I’d also be curious to read a post from you on the most effective ways to use one’s polical energy for something productive. The thing I’m trying to learn more about now is how I can help work on improving our criminal justice system on the state level, since state politics seem more manageable and less tribal than national politics.
Here’s what I wrote in 2009:
Declining competitiveness in U.S. House elections cannot be explained by gerrymandering. I’m not saying that “gerrymandering” is a good thing—I’d prefer bipartisan redistricting or some sort of impartial system—but the data do not support the idea that redistricting is some sort of incumbent protection plan or exacerbator of partisan division.
In addition, political scientists have frequently noted that Democrats and Republicans have become increasingly polarized in the Senate as well as in the House, even though Senate seats are not redistricted.
And here’s how Alan Abramowitz, Brad Alexander, and Matthew Gunning put it:
The increasing correlation among district partisanship, incumbency, and campaign spending means that the effects of these three variables tend to reinforce each other to a greater extent than in the past. The result is a pattern of reinforcing advantages that leads to extraordinarily uncompetitive elections.
I’m not saying that gerrymandering is always benign; there are certainly some places where it has been used to make districts with unnecessarily high partisan concentrations. But, in aggregate, that’s not what has happened, at least according to our research.
But that was then, etc., so it’s reasonable for Stein to ask what’s happened in the eight years since. The short answer is that I’ve not studied the problem. I’ve read some newspaper articles suggesting that a few states have major gerrymanders in the Republican party’s favor, but that’s no substitute for a systematic analysis along the lines of our 1994 paper. My guess (again, without looking at the data) is that gerrymandering in some states is currently giving a few seats to the Republicans in the House of Representatives but that it does not explain the larger pattern of polarization in Congress that we’ve seen in the past few years with party-line or near-party-line votes on health care policy, confirmations for cabinet nominees, etc.
That said, the redistricting system in the United States is inherently partisan, so it’s probably a good idea for activists to get involved on both sides so that the fight in every state is balanced.

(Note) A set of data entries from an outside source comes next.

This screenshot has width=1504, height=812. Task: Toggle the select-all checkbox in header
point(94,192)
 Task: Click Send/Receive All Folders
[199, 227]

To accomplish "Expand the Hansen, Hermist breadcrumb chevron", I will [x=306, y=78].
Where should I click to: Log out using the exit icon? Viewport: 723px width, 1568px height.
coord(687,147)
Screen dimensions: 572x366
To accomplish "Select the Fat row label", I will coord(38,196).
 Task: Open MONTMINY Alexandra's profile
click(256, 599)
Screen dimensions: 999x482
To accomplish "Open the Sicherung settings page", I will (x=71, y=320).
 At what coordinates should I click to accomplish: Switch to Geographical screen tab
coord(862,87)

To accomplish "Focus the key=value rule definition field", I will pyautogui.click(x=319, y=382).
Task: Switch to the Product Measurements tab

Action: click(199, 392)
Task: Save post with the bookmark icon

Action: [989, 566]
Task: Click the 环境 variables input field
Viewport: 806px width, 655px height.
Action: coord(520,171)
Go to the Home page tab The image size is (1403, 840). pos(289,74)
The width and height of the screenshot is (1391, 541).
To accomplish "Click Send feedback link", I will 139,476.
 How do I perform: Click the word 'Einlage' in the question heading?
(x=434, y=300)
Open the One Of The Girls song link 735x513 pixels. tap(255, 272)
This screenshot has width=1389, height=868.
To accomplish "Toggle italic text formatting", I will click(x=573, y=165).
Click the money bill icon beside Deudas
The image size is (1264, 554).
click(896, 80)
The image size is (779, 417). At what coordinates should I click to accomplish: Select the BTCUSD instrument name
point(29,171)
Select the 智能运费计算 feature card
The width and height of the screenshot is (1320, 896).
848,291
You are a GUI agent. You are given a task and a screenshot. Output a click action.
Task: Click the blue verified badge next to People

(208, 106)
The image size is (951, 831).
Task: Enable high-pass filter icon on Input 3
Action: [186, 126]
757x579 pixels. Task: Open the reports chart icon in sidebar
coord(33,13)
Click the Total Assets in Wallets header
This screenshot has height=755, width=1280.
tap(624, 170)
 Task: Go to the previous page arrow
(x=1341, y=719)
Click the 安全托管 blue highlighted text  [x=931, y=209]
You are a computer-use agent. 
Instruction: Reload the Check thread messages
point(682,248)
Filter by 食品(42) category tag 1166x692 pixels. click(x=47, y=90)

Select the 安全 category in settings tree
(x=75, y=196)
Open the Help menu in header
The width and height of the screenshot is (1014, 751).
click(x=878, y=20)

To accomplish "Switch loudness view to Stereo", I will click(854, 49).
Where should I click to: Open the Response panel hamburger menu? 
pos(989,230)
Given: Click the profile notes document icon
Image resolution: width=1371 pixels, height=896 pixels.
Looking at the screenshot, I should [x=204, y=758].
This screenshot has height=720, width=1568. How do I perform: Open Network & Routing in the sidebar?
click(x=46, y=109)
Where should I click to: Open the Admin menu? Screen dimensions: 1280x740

Regarding your other question, on effective ways to use one’s polical energy for something productive: I have no idea. Working on particular legislative battles can have some effect, also direct personal contact is supposed to make a difference: I guess that can involve directly talking with voters or political activists, or getting involved in activities and organizations that involve people talking with each other about politics. The other big thing is legislative primary election campaigns. It think that most primary elections are not seriously contested, and primaries can sometimes seem like a sideshow—but powerful incumbent politicians typically started off their careers by winning primary elections. So your primary campaign today could determine the political leaders of the future. And there’s also the indirect effect of influencing incumbent legislators who don’t want to lose in the primary.
All this counsel could apply to activists anywhere on the political spectrum. That said, I’d like to think of this as positive-sum advice in that (a) I hope that if activists on both sides are involved in redistricting, this will help keep the entire system fair, and (b) my advice regarding political participation should, if applied to both sides, keep politicians more responsive to the voters, which I think would be a net gain, even when some of these voters hold positions with which I disagree.